Elected by the stem dukes and the nobility Consensus needed to win
| Candidate | Henry IV |  |
| Dynasty | Salian |  |
| Result | Elected |  |
| King before election Henry III Salian dynasty | Elected King Henry IV Salian dynasty |

= 1051 German royal election =

The 1051 German royal election was an imperial election held in November 1051 at Tribur. The assembly of princes elected the one-year-old Henry IV as co-king to his father, Henry III, to ensure the stability of the Salian dynasty's succession.

== Background ==
Henry III had fathered four daughters, but his subjects were convinced only a male heir could secure peace. While celebrating Christmas 1050 at Pöhlde in Saxony, Henry III designated his infant son as his successor.

== Election at Tribur ==
In November 1051, the Emperor held an assembly at Tribur. The German princes who attended the meeting elected the one-year-old king. They stipulated they would acknowledge him as his father's successor only if he acted as a "just ruler" during his father's lifetime. Historian Ian S. Robinson supposes the princes actually wanted to persuade Henry III to change his methods of government since the child king had no role in state administration.

== Coronation and aftermath ==
At Christmas 1052, the Emperor made Henry the duke of Bavaria.

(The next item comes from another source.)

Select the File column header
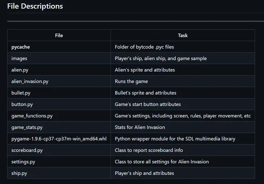[59, 35]
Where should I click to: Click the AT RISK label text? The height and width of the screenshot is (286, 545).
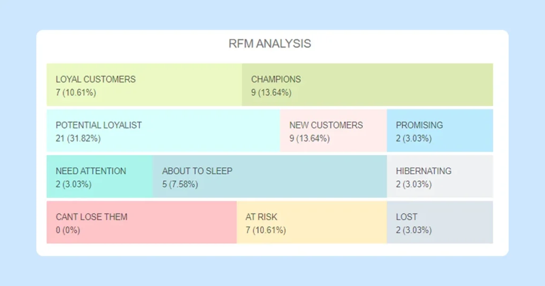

Archbishop Hermann crowned Henry King of Germany in Aachen on 17 July 1054.

== Bibliography ==
- Hill, Boyd H. (2020). "Medieval Monarchy in Action: The German Empire from Henry I to Henry IV"
- Robinson, I. S. (2003). "Henry IV of Germany, 1056–1106"
- Schutz, Herbert (2010). "The Medieval Empire in Central Europe: Dynastic Continuity in the Post-Carolingian Frankish Realm, 900–1300"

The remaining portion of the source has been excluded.